** Exercise text follows **
Part Two of Three


We can learn from Mother Teresa's example as well as her words. While love in action can mean opening a home for the impoverished in India or building an orphanage in Guatemala, it can also mean volunteering at a local hospital or helping to organize cans at a local food bank. It can mean taking a meal to a new mother or tutoring a child at the elementary school down the street.

Each of these actions is important, and each is needed. Every act of love, great or small, noticed or unnoticed, makes a positive impact in the world. Even if no one sees the love and kindness we show to others, God sees, and he knows that we are obeying his command to love our neighbor.


Let me share with you some stories of a few modern-day "Samaritans." You probably haven't heard of any of these people. They're not famous, but they're sincere. They lead full and busy lives, just like you and me. I pray that their stories encourage and inspire you.


Feeding the homeless. Rip Parker rarely misses a day. Every weekday, every weekend, Rip drives his van packed with sandwiches and water to feed the homeless men and women in downtown Dallas. Cheryl Reinhart, a loving mother and nurse practitioner, joyfully serves with Rip once a month. She also volunteers at least once a week at the Dallas Life Foundation (a homeless shelter), helping to give medical exams to the homeless. Cheryl has known her share of heartache; her teenage son was tragically killed in a car accident. Yet she offers help, love, and hope to others, saying, "We are all put on the earth for something beyond ourselves."


..."And if anyone gives even a cup of cold water to one of these little ones because he is my disciple, I tell you the truth, he will certainly not lose his reward" (Matthew 10:42).


Adopting girls. Lance and Carol Wagers realized their life was in for a change, but they didn't realize how big the change would be. In their early fifties and after 29 years of running a huge cheerleading company, they felt God call them into semiretirement. Since they had no children, they felt their life was an open book, and they were excited to see what story God would write on the rest of their lives.


On a mission trip down the Amazon River in Brazil, they encountered a poor family with nine children. Before they left the family's village, the mother came to Lance and Carol and asked if they would take her two youngest daughters back to the United States with them. She had been praying for years for a Christian family to adopt her daughters, then ten and eleven years old. She wanted the girls to get away from their difficult environment and have an opportunity for a better life. Hearing very clearly God's call to them, the Wagers obeyed. They eventually adopted Leni and Loraine and became an instant family with teenagers.


..."Religion that God our Father accepts as pure and faultless is this: to look after orphans and widows in their distress and to keep oneself from being polluted by the world" (James 1:27).
** End of Exercise text **
** Records provided follows **
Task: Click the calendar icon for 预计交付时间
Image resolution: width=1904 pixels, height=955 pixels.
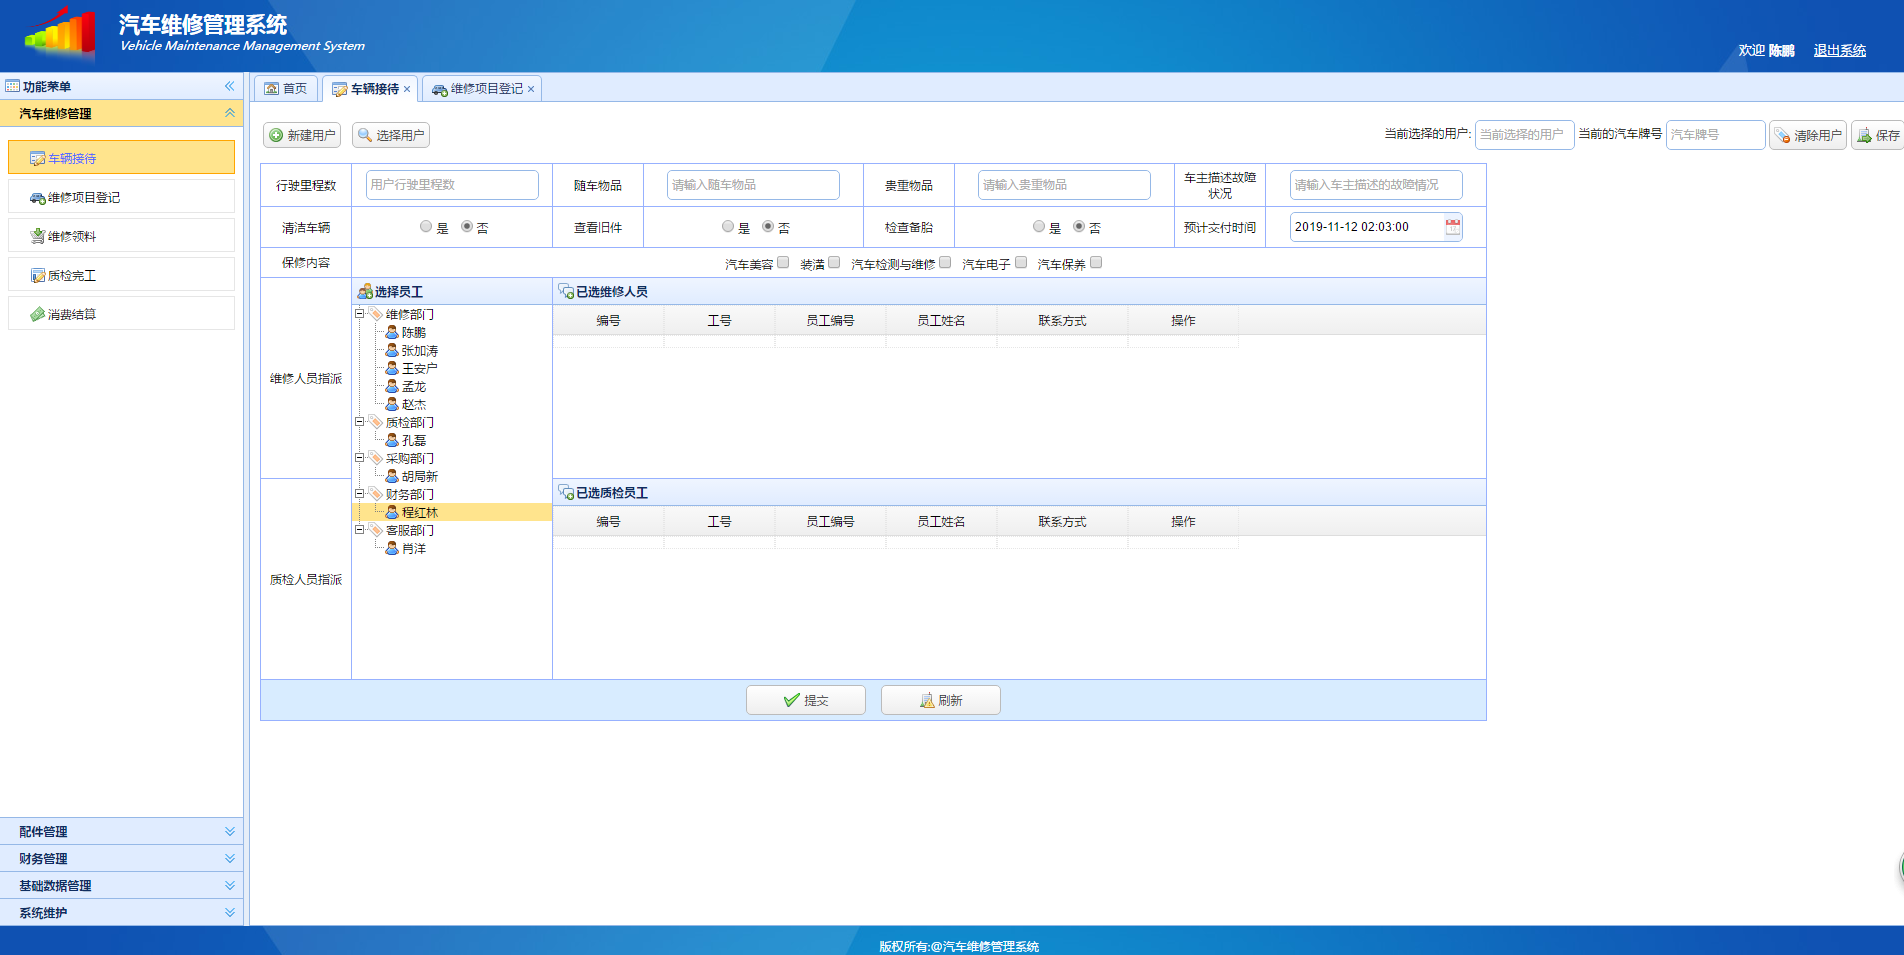Action: (x=1452, y=227)
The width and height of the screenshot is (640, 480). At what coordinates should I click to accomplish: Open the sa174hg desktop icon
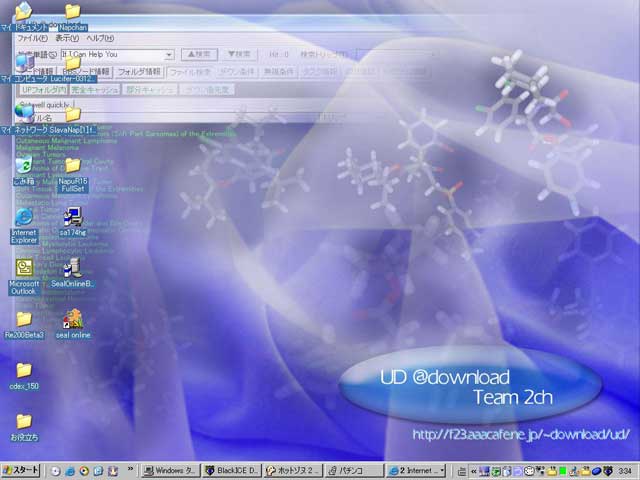[x=72, y=217]
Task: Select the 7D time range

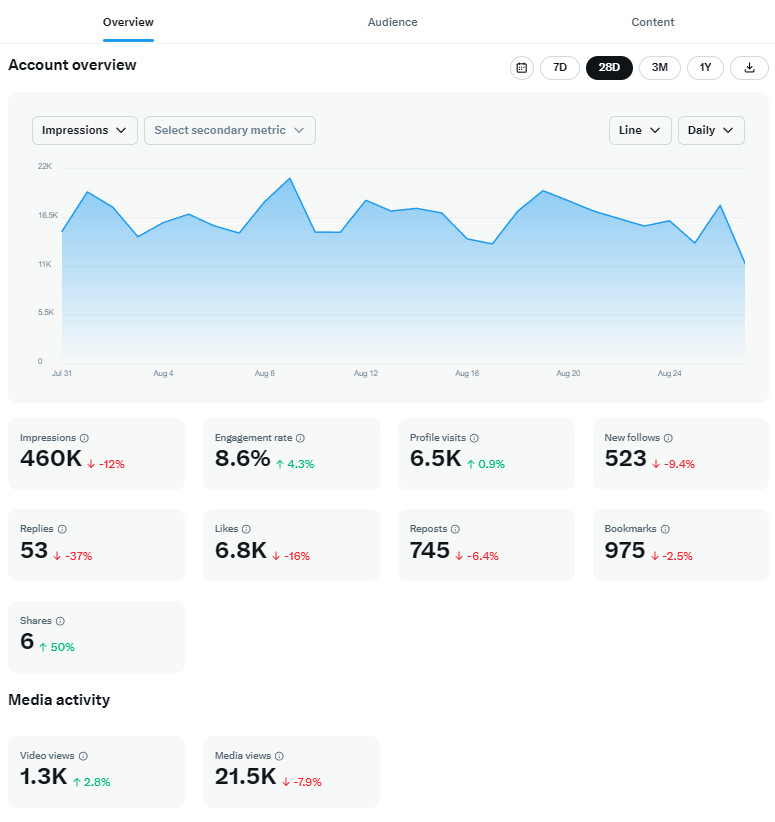Action: 560,68
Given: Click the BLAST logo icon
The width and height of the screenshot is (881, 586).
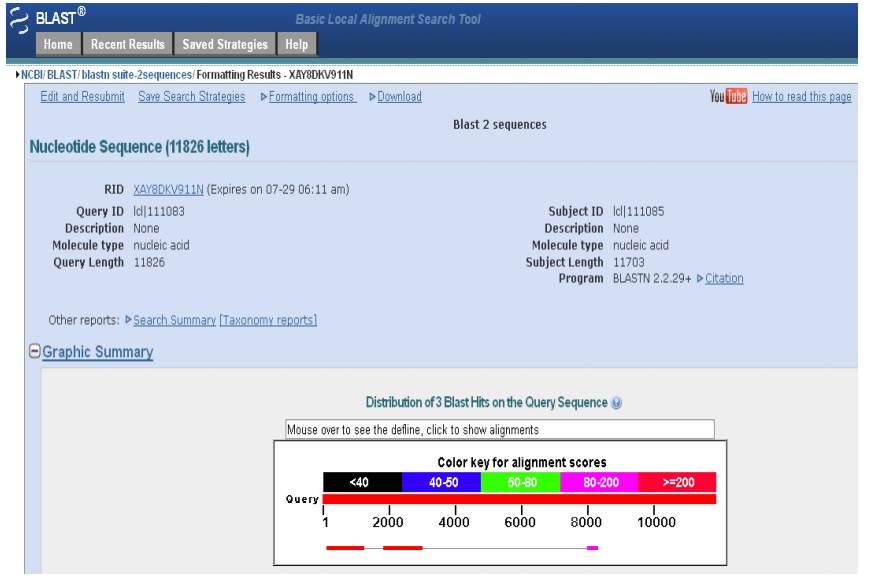Looking at the screenshot, I should point(19,20).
** End of Records provided **
Task goal:
Please answer these questions from the text on modern-day Samaritans:
1. How often does Cheryl Reinhart serve alongside Rip Parker?
2. For how many years did Lance and Carol Wagers run their cheerleading company?
3. Where were the Wagers traveling when they met the family with nine children?
The items are separate material with no connection to the text on modern-day Samaritans.

Response to this exercise:
1. Once a month.
2. 29 years.
3. Down the Amazon River in Brazil, on a mission trip.